Potter seems to have a special talent for turning ideas, stories and "vibes" into scents. For her first, which she whimsically named Critically Acclaimed Sexual Thriller With a Strong Female Lead, Potter described it to a friend as reminiscent of "[going] to a place and it's in the Hamptons, but it's not the summer and there's this creepy woman and a fireplace..." Romantic Drama Based on Real-Life Events, another of the candles, was inspired by a photo she saw of a beautiful naked woman running through a field of flowers, so it's a "girly, floral" smell with a hit of green. "Wake up you're in love, mow the lawn," reads the candle's official description. Feel Good Romantic Dramedy [Island] is meant to evoke the moment during a post-breakup tropical vacation at which you start to feel like everything will be OK. "I call it the sexy suntan lotion smell," she says.

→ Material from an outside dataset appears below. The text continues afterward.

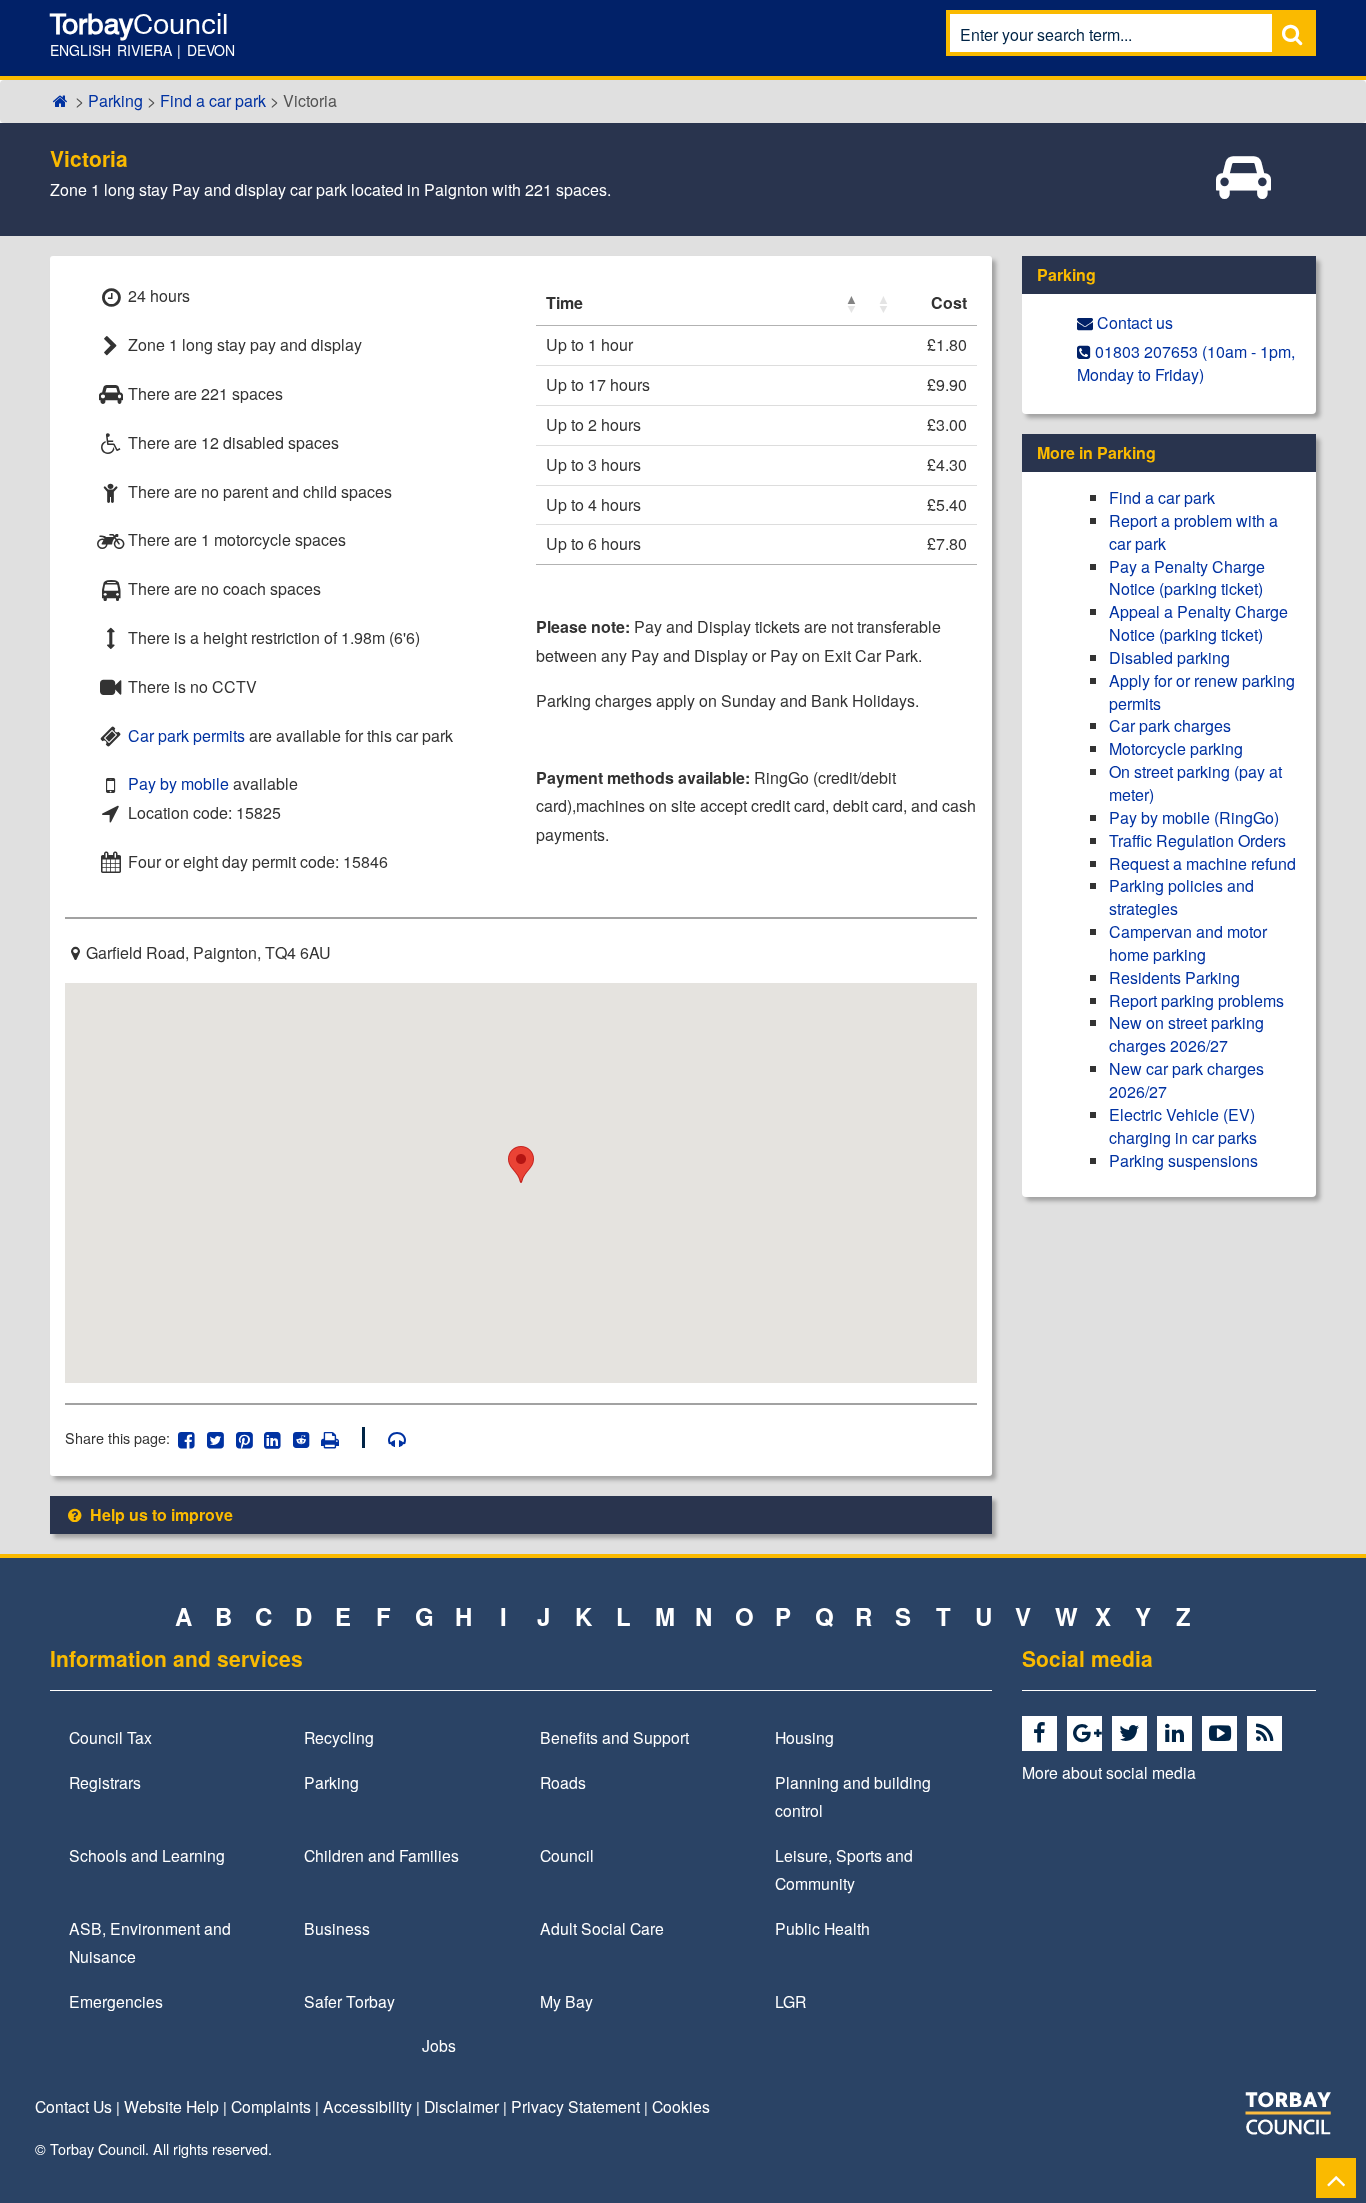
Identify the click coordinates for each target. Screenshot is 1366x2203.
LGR (790, 2001)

Each of the scents has its own Spotify playlist, which you can find on the brand's website. The idea is to help you "get away for a night" without leaving your home. Occasionally, Potter also collaborates with friends' brands on special candles; so far, that's included fashion brands Veda, Malbon Golf and Buscemi, as well as cannabis brand Sunday Goods. In keeping with the hotel theme, she calls them "guests."

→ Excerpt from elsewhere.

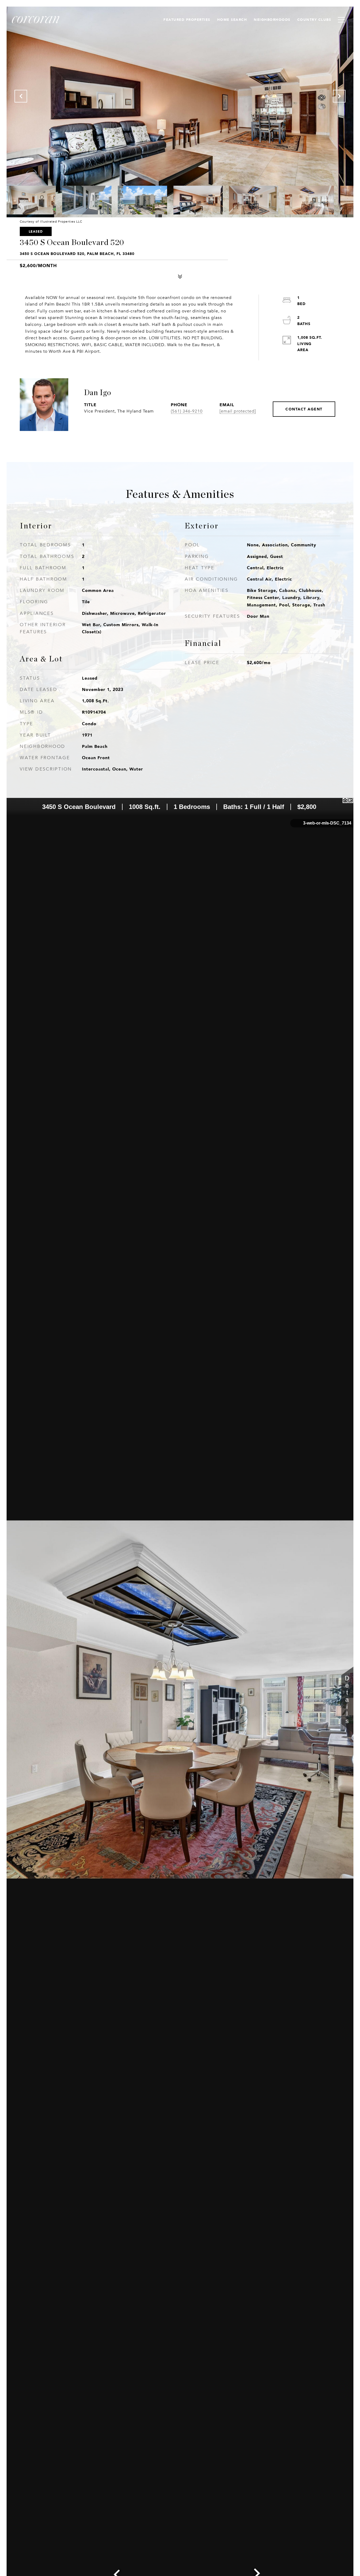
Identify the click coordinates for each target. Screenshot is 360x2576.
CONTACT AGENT (304, 409)
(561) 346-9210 (187, 411)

<em>Photo: </em>Camille Hallin
Photo: Camille Hallin

Like so many budding brands, we initially discovered Halcyon Hotel on Instagram, with influencers and cool kids posting from a mysterious, dimly lit, vaguely sexual hotel-themed event a couple of weeks ago. It was the first of several IRL experiences Potter hopes to host before the hotel opens. She's also partnering with Airbnb to create "Halcyon-approved spaces" people can check into. The self-described "press-shy" brand has yet to do any interviews or marketing; all awareness has come through word of mouth and social media — it has a very vibe-y and inspiring Instagram account.

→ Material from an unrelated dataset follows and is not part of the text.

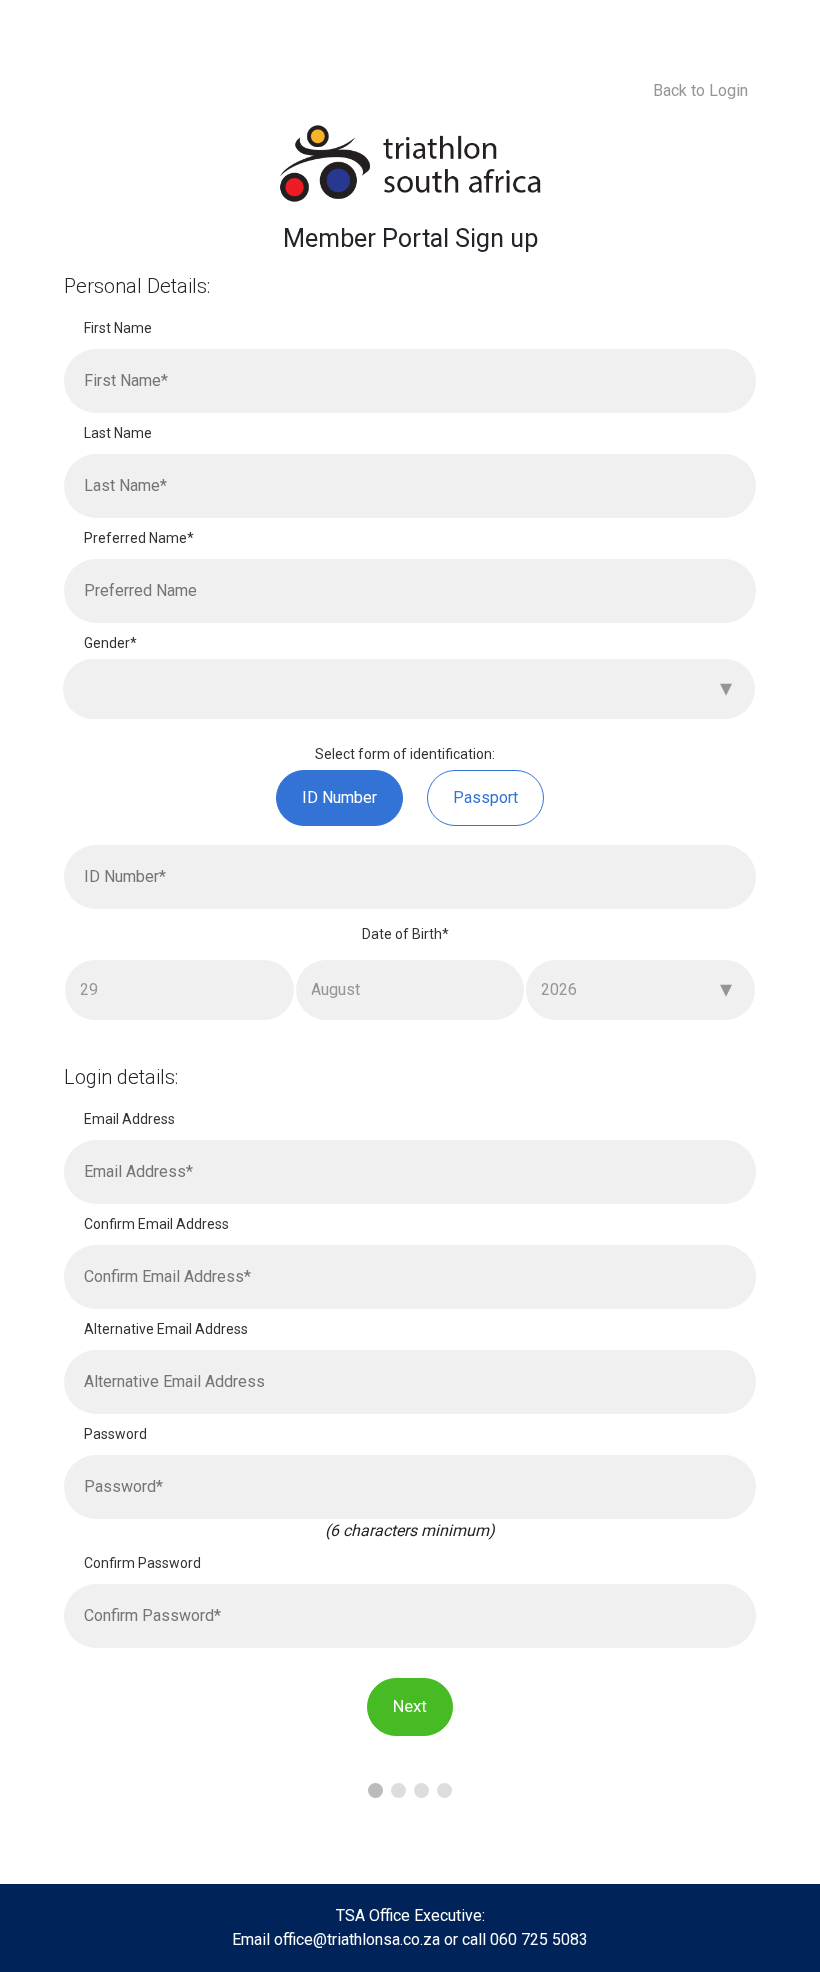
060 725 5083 (539, 1939)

As for what's next, Potter is working on bottling her scents into roll-on oils, expanding distribution — the candles are now available on the brand's website and at Galeries Lafayette in Paris — and locking down a location for the actual, physical Halcyon Hotel. She's focused on the east side of L.A., home to hip neighborhoods like Los Feliz, Silverlake and Echo Park. "A few [properties] have come to us, but haven't been right; we're just looking for that sweet spot."

What Potter may lack in hospitality experience she seems to make up for in her adeptness at branding and setting a mood, as well as having tapped into a network of cool, influential people. While details are still scarce on what, exactly, she has planned for the business, we think it's safe to say that it won't be long before we'll all be wanting to hang out at the Halcyon Hotel. And won't it be nice to walk into at least one hotel that doesn't smell like Santal 33?